Grün = bis zu Inzidenzwert von 35: Regelungen wie gehabt
Gelb = Inzidenzwert 35 bis 50: Es gelten strengere Maßnahmen, u.a. eine verschärfte Maskenpflicht (Fußgängerzonen, belebte Plätze, Klassenzimmer). Außerdem gilt eine allgemeine Sperrstunde ab 23 Uhr in der Gastronomie. Es gilt ein Alkoholverkaufsverbot auch in Tankstellen. Zudem dürfen sich bei zu privaten Feiern (Hochzeiten, Geburtstagsfeiern) sowohl in Privaträumen als auch in der Gastronomie nur noch zehn Personen bzw. 2 Haushalte treffen.
Rot = Inzidenzwert ab 50: Hier gilt auch eine Maskenpflicht für Grundschulen. Die Sperrstunde wird auf 22 Uhr vorverlegt. Private Treffen werden dann auf fünf Personen bzw. 2 Haushalte beschränkt. (Dies betrifft auch private Feiern in der Gastronomie wie Hochzeiten, Geburtstage und Beerdigungen für die bislang die 100 Personen-Grenze galt).

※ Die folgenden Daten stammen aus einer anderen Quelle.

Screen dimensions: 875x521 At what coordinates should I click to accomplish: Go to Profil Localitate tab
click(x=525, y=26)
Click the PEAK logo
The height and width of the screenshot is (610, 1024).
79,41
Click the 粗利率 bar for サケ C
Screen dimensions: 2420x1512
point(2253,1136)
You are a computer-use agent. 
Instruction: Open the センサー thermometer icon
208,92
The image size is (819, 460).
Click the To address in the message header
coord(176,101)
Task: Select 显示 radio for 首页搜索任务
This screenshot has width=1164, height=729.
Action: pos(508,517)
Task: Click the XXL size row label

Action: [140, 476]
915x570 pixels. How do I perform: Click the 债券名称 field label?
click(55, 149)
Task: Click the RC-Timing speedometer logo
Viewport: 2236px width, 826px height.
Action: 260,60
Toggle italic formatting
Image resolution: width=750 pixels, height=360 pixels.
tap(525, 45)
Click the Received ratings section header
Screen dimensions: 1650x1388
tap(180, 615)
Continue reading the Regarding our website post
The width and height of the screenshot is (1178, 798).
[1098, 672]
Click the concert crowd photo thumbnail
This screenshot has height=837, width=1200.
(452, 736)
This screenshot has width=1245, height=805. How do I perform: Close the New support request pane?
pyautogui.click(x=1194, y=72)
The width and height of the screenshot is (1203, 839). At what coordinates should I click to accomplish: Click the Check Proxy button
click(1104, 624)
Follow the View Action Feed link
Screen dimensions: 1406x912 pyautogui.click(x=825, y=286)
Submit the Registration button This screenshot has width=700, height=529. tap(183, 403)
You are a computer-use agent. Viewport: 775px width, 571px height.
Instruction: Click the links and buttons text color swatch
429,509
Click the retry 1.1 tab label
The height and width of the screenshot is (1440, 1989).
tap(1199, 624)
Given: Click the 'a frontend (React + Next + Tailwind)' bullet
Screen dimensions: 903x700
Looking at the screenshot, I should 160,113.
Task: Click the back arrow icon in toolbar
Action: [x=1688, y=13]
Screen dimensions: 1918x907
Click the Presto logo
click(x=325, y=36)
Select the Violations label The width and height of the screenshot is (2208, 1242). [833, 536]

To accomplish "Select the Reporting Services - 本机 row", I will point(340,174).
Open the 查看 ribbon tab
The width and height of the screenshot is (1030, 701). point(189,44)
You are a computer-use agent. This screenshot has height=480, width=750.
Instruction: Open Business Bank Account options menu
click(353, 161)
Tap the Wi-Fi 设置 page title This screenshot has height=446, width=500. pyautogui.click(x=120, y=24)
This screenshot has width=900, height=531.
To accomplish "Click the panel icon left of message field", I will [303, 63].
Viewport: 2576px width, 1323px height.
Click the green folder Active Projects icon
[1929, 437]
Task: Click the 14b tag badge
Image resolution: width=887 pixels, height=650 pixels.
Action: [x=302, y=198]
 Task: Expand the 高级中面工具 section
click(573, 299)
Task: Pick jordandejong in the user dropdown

Kommt der Anstieg der Infektionszahlen nicht spätestens binnen 10 Tagen zum Stillstand, sind weitere gezielte Beschränkungen unvermeidlich, um öffentliche Kontakte weitergehend zu reduzieren.

Hygienekonzept Hotellerie


Reisende aus innerdeutschen Corona-Hotspots dürfen seit dem 1. Oktober nicht mehr in bayerischen Hotels übernachten. Das sogenannte Beherbergungsverbot gilt für Urlauber aus Gebieten mit mehr als 50 Neuinfektionen pro 100 000 Einwohnern binnen sieben Tagen. Wer einen aktuellen, negativen Corona-Test vorweisen kann, darf jedoch auch weiterhin in Hotels in Bayern übernachten.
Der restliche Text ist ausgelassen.